If you're not performing 100% peak performance in any area, that tells me that maybe you should find out why and if you can, then make a change and make things better.
Depression in OVER RATED!! Staying OUT of the proverbial "Pit of Hell" takes alot of work.
Now, the writing is on the wall - you did not meet your quota, and you know well why! Now, what are you going to offload to make your life a bit easier to cope with?
I wonder IF you are holding on to too much CRAP ??? We are not superman, if I am keeping it real.
You have been under the weather for several reasons and for a long while. And If you keep doing this to yourself you WILL DEFINITELY hit bottom and then ask WHY ME??
So lets cut to the chase....
Make a decision, stick to that decision and start flying right. offload the crap and luggage that is holding you down from flight.
They never promised us a rose garden. And they never told us that life would get easier the older we got. Growing up take ALOT of work.
If you are not happy with your job and you sure are "underperforming" then maybe you need to consider whether or not you want to stay in this kind of job or go do something that will showcase your real talents.
Wasted Time is Wasted Time.
Time is a precious commodity once wasted it can never be regained.
Now let me ask you Something...
How much more time are you going to wasted being upset, depressed and unmotivated???
Now that we know what the problems are you can start fixing them.
Sometimes we need a good kick in the ass to get started on the living of life.
You are too young and beautiful to fall apart and fail.

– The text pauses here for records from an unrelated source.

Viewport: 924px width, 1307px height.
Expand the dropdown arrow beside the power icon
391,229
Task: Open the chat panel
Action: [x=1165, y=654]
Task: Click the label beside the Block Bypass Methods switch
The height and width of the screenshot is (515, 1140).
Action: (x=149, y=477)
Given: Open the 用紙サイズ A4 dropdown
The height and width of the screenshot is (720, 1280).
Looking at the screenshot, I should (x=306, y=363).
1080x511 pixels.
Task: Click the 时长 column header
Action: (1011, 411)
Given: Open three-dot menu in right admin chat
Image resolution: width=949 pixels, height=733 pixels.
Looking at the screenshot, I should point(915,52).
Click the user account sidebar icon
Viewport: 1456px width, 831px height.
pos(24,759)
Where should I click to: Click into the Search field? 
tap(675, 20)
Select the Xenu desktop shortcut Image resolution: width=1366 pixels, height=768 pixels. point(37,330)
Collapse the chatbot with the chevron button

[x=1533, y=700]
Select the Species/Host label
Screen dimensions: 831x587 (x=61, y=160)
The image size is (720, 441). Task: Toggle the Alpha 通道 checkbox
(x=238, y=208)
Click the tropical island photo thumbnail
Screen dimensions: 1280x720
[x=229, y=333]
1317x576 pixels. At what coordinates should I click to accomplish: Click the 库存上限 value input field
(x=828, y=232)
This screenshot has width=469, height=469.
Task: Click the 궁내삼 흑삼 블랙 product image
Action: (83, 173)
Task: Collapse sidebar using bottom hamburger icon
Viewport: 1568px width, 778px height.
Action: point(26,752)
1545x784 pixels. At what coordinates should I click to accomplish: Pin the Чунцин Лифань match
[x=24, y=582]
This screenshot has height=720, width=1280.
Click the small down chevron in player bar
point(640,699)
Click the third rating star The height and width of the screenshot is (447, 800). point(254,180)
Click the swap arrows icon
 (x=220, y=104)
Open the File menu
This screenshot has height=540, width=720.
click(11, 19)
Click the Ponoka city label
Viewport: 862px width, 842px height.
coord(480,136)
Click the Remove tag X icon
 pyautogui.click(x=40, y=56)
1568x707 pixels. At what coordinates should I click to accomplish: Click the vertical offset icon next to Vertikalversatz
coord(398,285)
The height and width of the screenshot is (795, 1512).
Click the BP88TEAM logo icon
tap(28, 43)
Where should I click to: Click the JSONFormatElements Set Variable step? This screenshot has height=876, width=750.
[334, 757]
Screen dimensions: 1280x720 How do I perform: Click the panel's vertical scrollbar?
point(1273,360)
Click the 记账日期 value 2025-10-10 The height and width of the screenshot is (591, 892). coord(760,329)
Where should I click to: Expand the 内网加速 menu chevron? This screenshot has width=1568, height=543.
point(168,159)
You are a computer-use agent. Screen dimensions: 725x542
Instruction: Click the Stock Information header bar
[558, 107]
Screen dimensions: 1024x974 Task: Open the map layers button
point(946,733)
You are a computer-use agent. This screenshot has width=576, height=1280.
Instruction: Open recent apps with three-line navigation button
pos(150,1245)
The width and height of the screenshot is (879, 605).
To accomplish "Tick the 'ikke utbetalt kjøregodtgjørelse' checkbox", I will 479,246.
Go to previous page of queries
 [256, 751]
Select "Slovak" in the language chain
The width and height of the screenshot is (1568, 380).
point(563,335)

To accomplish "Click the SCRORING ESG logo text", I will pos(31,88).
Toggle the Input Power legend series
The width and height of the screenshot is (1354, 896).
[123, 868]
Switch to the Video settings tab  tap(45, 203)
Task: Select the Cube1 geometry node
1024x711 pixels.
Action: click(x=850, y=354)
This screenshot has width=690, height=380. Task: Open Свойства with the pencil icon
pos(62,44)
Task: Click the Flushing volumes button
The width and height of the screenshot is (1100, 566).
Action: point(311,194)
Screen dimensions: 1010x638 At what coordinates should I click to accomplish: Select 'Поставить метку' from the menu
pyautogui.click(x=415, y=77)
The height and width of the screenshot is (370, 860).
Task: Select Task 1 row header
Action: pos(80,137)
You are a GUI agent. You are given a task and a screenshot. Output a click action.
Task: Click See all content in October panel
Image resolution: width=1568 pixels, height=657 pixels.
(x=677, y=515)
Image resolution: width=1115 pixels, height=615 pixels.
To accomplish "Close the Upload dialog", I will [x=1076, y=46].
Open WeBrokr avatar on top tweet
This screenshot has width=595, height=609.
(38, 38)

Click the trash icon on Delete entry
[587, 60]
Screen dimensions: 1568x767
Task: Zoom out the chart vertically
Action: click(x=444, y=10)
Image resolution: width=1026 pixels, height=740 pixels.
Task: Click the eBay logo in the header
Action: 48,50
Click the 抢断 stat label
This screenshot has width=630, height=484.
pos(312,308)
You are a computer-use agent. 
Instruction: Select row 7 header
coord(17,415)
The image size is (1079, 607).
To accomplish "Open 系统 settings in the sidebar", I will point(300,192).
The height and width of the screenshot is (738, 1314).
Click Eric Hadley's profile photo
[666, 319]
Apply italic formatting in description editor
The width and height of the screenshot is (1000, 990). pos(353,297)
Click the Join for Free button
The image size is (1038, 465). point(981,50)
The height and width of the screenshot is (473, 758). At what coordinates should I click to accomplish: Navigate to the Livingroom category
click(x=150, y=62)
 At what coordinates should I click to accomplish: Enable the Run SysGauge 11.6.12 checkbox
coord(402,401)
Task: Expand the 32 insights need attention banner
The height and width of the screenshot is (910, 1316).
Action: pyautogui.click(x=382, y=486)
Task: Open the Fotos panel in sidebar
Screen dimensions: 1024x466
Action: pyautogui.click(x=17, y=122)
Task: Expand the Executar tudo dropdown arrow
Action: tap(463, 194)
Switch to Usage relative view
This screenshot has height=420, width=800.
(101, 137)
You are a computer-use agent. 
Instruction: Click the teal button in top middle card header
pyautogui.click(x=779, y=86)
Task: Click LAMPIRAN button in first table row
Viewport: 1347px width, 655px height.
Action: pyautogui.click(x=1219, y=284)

Now get up young man and accept your calling to be successful.
Peace,
Jeremy
:( well i'm just gonna tell you what i tell everyone else when they say something like this. try seeing a counselor!
i only suggest it because it worked for me so much better than i ever thought it could.
my mom had a really good way of reasoning it. "when your eyesight gets bad, you see an eye doctor. when you have a cavitity you see the dentist. when you need some help with your mind, you see a counselor."
seriously, if i hadn't seen a counselor in nyc, i doubt i would have ever been okay with making my decision to go home. and once i did get home, i decided to see one to really put all my feelings about it to rest.
i think it's best if you just go with the intention of seeing them only 4-6 times. then you really let yourself really decide the most serious issues you want to discuss. if you don't like the first, or 2nd person you see, then see another--just like you would any other doctor.
i know i'm a much happier, more secure and confident person b/c of my experience with them.
i know what you're feeling, i really really do. i felt it so many days in nyc, i've felt it so many times in my past. i know that if you feel it for too long, it almost gets comfortable. but don't let yourself get settled in, because i know that's not what jesse nix really wants.
i wish i had told you all this over the phone. oh well. call me.
You know, you could solve this by, oh I don't know, talking to those of us who really care about you and worry about you. Just an idea...
I second what Megan said.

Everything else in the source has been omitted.